Contemplation: Finding the Eternal in Daily Life

Someone I know recently told me something that Ram Das said: "If you ever begin to think you are enlightened, go and spend a week with your family."

This suggestion speaks to the dynamic within prayer and contemplation that is challenged by daily life….. the natural conflicts that occur, the intermittent chaos, sprinklings of upheaval, anxiety and fear about security in its many forms, illness, grief, loss and so, so many other accompaniments to the human existence.  How then to pray, to meditate, to wrench ourselves from the grip of life’s urgencies and step wholly and earnestly into contemplation?

From a little book written in 1941, A Testament of Devotion by Thomas R. Kelly, is a chapter entitled “The Eternal Now and Social Concern.”

In this chapter Kelly begins by saying: “There is an experience of the Eternal breaking into time, which transforms all life into a miracle of faith and action…...  This inward Life and the outward Concern are truly one whole, and, were it possible, ought to be described simultaneously.  But linear sequence and succession of words is our inevitable lot and compels us to treat separately what is not separate: first, the Eternal Now and the Temporal now, and second, the Nature and Ground of Social Concern. “

“There is a tendency today……..to suppose that the religious life must prove its worth because it changes the social order.  The test of the importance of any supposed dealing with Eternity is the benefits it may possibly bring to affairs in time.  Time, and the enrichment of events in time, are supposed to pass a judgment upon the worth of fellowship with the Eternal.   We breathe the air of a generation which, as the old phrase goes, ‘takes time seriously.’  Men (people) nowadays take time far more seriously than eternity.”

“……..The Church used to be chiefly concerned with Yonder and was little concerned with this world and its sorrow and hungers.  …….the sincere workingman who suffered under economic privations, called out for bread….the Church of that day replied, “you’re worldly minded, …..you’re materialistic…..you ought to seek the heavenly……But the workingman wasn’t materialistic, he was hungry.”

“All this has now changed.  We are in an era…..with a passionate anxiety about economicsand political organization.…….Time is no judge of Eternity.  It is the Eternal who is the judge and tester of time. But in saying this I am not proposing that we leave the one-sidedness of the Here and of the time-preoccupation for the equal one-sidedness of the Yonder……I am persuaded that ………there is a serious retention of both time and the timeless, with the final value and the significance located in the Eternal…….”

“The possibility of this experience of Divine Presence, …..and its transforming and transfiguring effect upon all life…this is the central message….this new dimension of life….we no longer live merely in time but we lie also in the Eternal.  The world of time is no longer the sole reality of which we are aware. A second Reality hovers, quickens, quivers, stirs, energizes us, breaks in upon us and in love embraces us, together with all things, within (the Divine).”

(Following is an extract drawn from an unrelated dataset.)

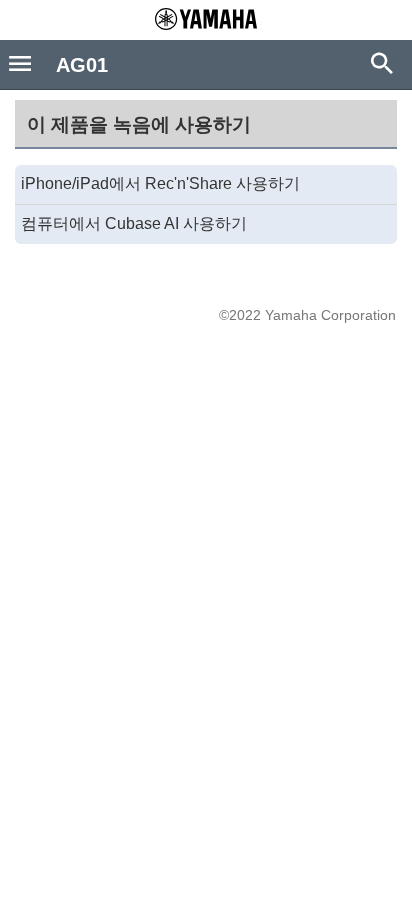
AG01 (82, 65)
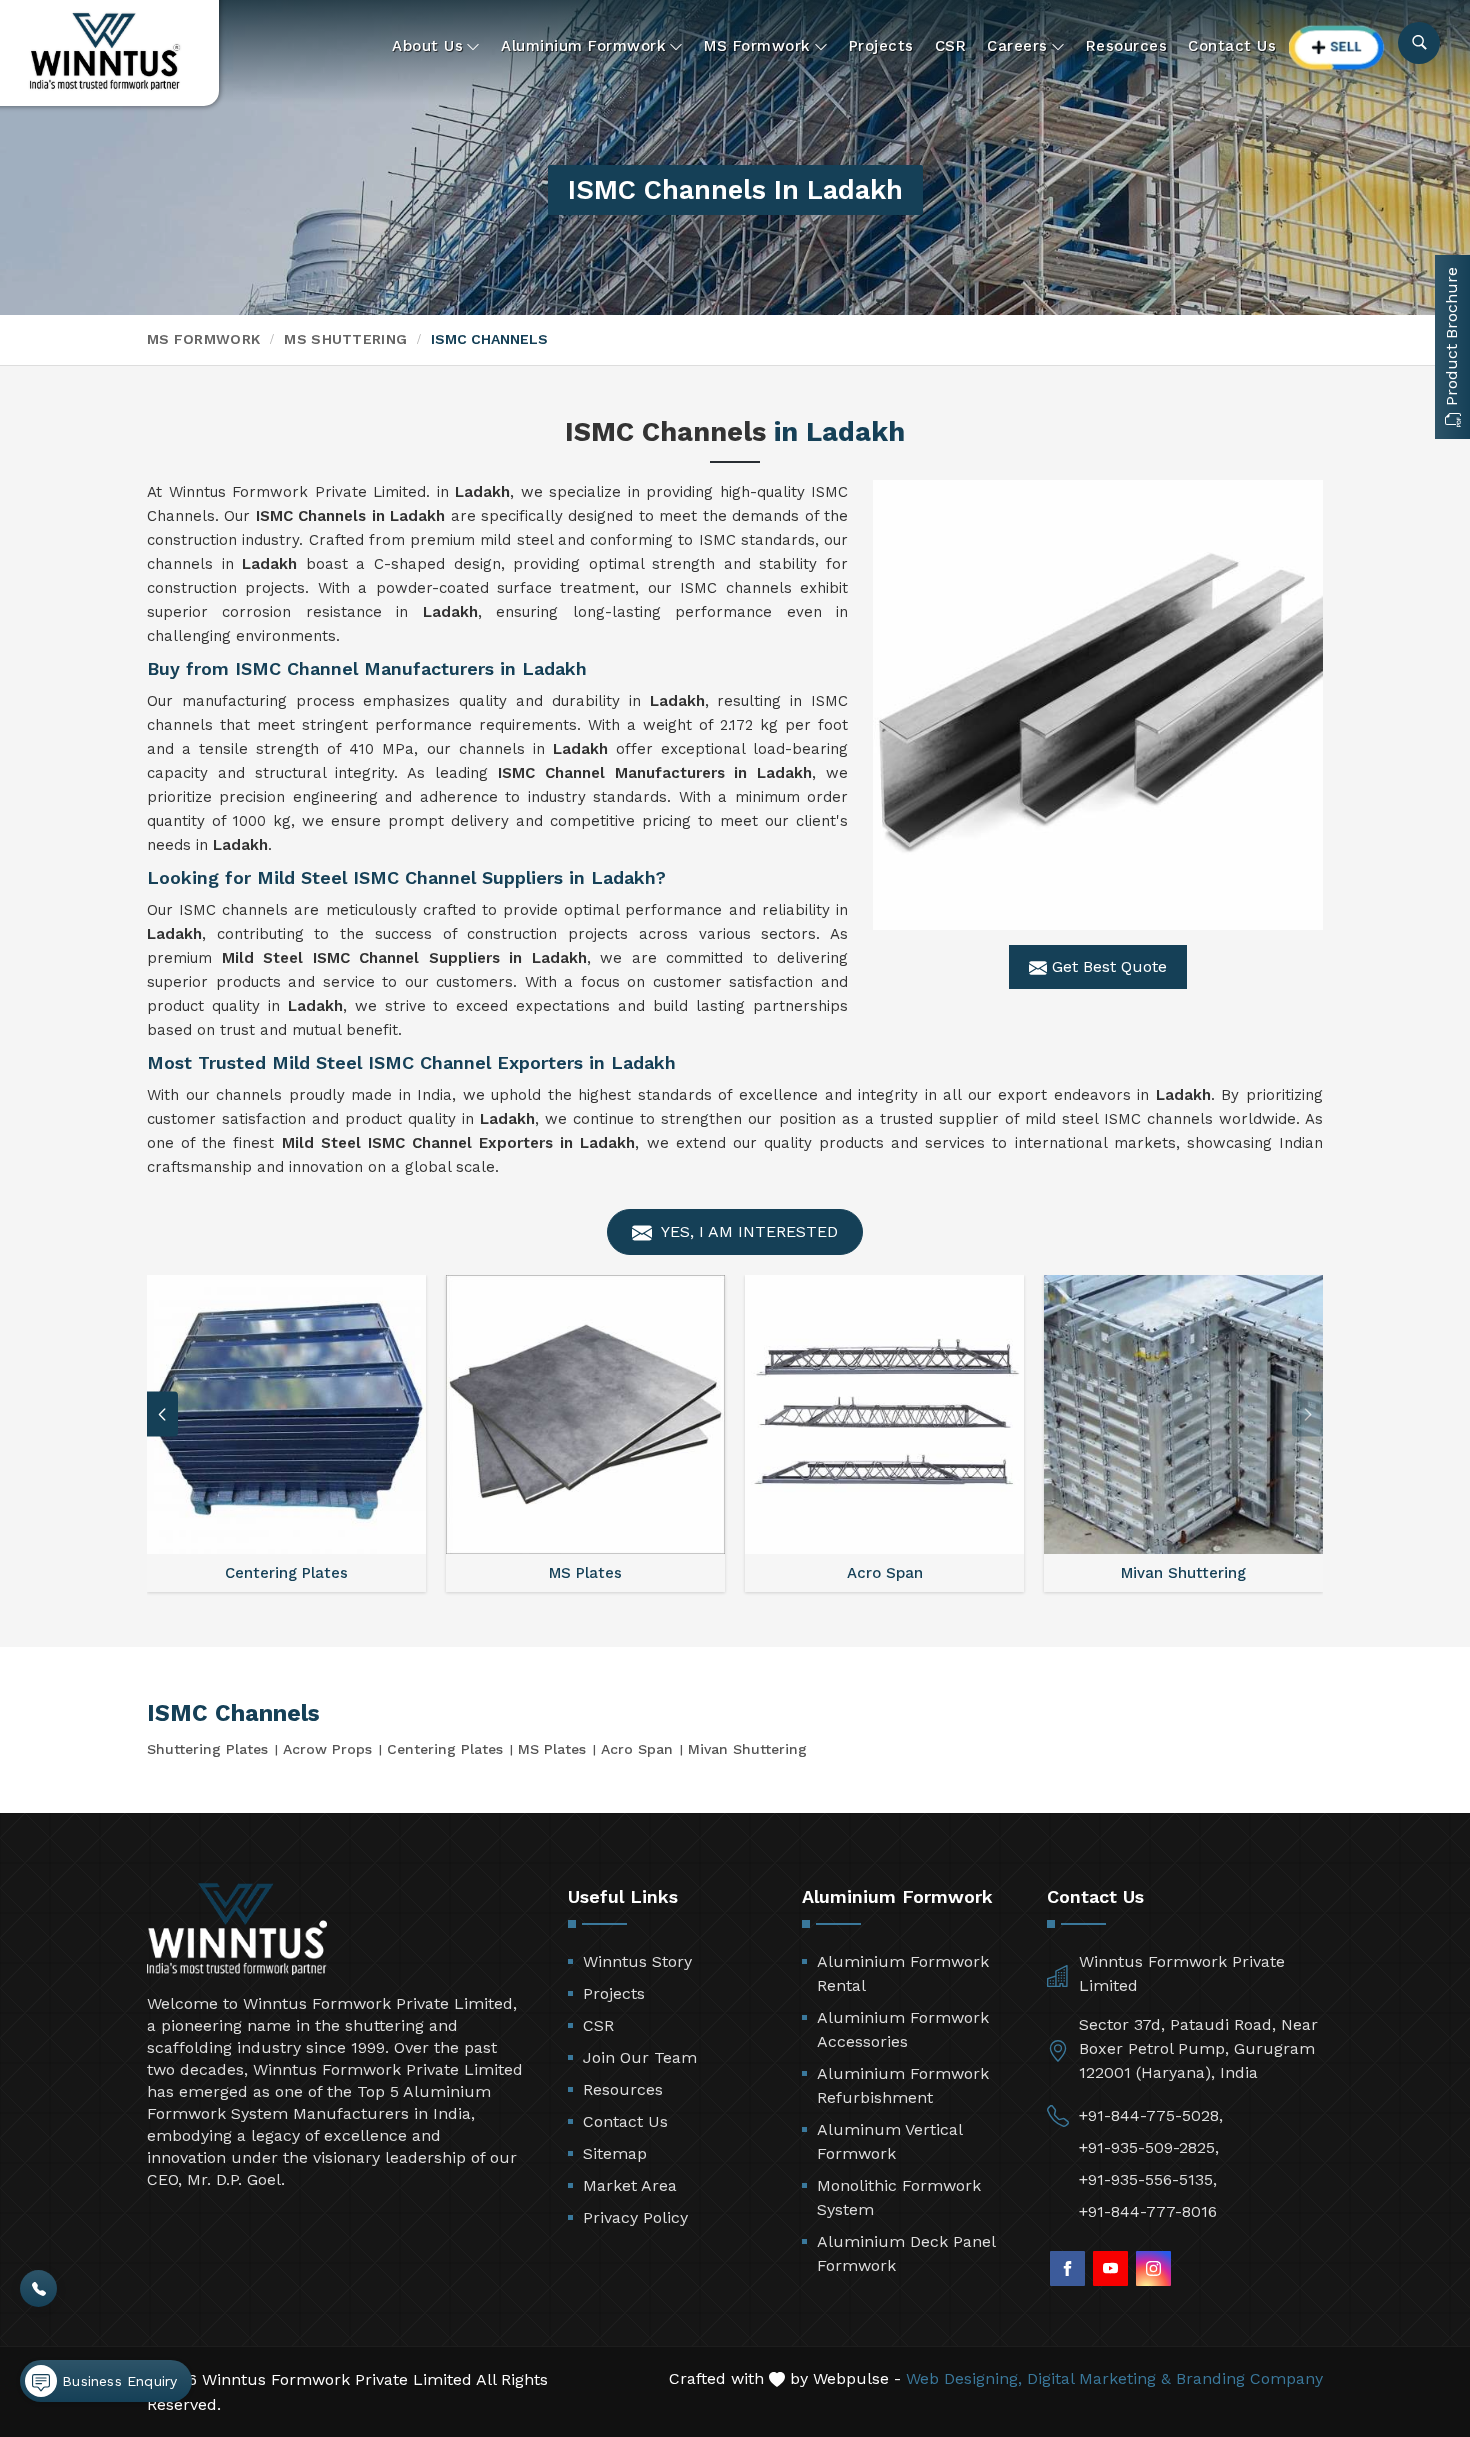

“We live our lives at two levels simultaneously, the level of time and the level of Timeless. They form one sequence, with a fluctuating border between them. Sometimes the glorious Eternal is in the ascendancy, but still we are aware of our daily temporal routine.  Sometimes the clouds settle low and we are chiefly in the world of time, yet we are haunted by a smaller sense of Presence, in the margin of consciousness.”

Kelly has so much more to say in this chapter that speaks so clearly to the Divine Presence as always there even when we are totally submerged and controlled by events.  We are not necessarily remiss when we are not fully aware but we can rest in the knowing that the “Eternal,” as Kelly calls it, is the closest of all our experience if we but turn inward.